The remainder of this paper is organised as follows. In Sect. 2 we review previous works relevant to this study, while in Sect. 3 we describe GSGP and LS. Section 4 presents GSGP-LLS, deepening on the difference between Darwinian and Lamarckian evolution. In Sect. 5. we describe our experimental setup, first presenting the used test problems and then discussing the parameter settings. In Sect. 6, we present and comment on the obtained results. Finally, in Sect. 7 we conclude the work and propose ideas for future research.

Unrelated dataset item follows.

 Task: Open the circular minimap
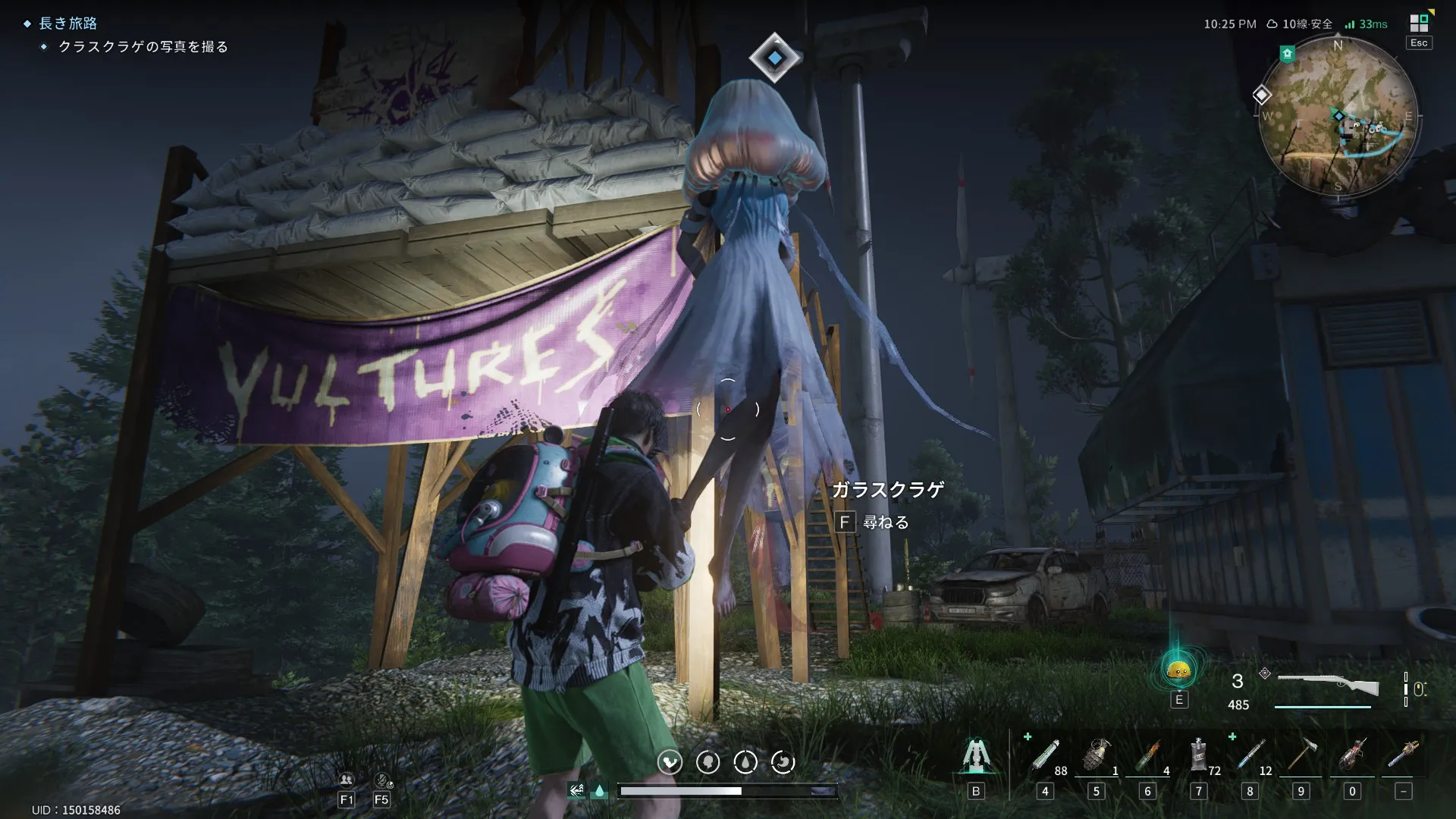[x=1338, y=118]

2 Previous and related work

Although similar ideas to LS had already been proposed for GP before Keijzer’s contribution [5], the previous works involving multiple linear regression were considered costly and increased the likeliness of overfitting, since they introduced extra parameters and limitations to the system [15,16,17,18]. Conversely, Keijzer’s work showed a dramatic improvement in the performance of GP for symbolic regression by applying LS to the error measure [5], at a limited computational cost. In his first contribution, Keijzer demonstrated the benefits of LS on several synthetic test functions. Shortly after, he published another article, where he gave theoretical corroboration to the success of LS [19].

After Keijzer’s contribution, LS has been used in several benchmark problems and real-life applications. For instance, Archetti et al. [6], reported using LS with GP to improve the performance on several regression tasks related to the area of drug discovery. A few years later, the same authors also successfully applied LS with GP on another problem from the medical field, consisting in predicting the effect of an anticancer therapy on a specific cohort of patients [20]. In the same year, Raja et al. [7] also combined LS with GP for applications in the telecommunication area and concluded that the system that used LS outperformed the system that did not use it. A general trend has also been to integrate LS in GP systems that also contain other novel methods. For instance, Pennachin et al. [21] used affine arithmetic to improve both the performance and the robustness of GP for symbolic regression, and they also performed LS of outputs before fitness evaluation. The presented results indicate that the proposed system reduces the number of fitness evaluations needed during training and improves generalisation of GP, reducing overfitting. Similarly, Azad and Ryan [22] integrated LS and a method to maintain diversity in a GP system aimed at exploring lifetime learning. A few years later, Virgolin et al. [8] applied LS to a GP-based algorithm, called GP-GOMEA, on a symbolic regression problem from the area of oncology. Later, in another work where several other real-world datasets were employed [23], the same authors confirmed the power of LS, successfully integrating LS in a semantic backpropagation-based GP system. Recently, [9] tackled dynamic target problems by integrating LS with a GP system, using the hinge-loss functions to evolve a set of discriminant functions for multi-class classification. The authors reported on the advantage of the version that uses LS. Later, these results were confirmed and extended, providing an upper bound to the error in dynamic symbolic regression [9, 24] and classification [25].

Even though LS has been applied to GP several times, if we exclude [14], so far in the literature it is possible to find only one contribution in which LS has been integrated with GSGP: in 2015, Vanneschi et al. [26] applied LS to GSGP for tackling an application in the maritime awareness domain. The objective of that work was to predict the position of vessels at sea, based on information related to the vessels’ past positions in a specific time interval, using AIS data. The proposed system was compared to two different GP variants and three non-evolutionary machine learning methods, outperforming all of them.

Despite the several successes on real-life applications, Costelloe et al. [10] remarked that several methods that improve GP’s training performance, including LS, may not improve GP’s generalisation ability as well. This consideration is important since it partially reflects some of the findings that were presented in Nadizar et al. [14].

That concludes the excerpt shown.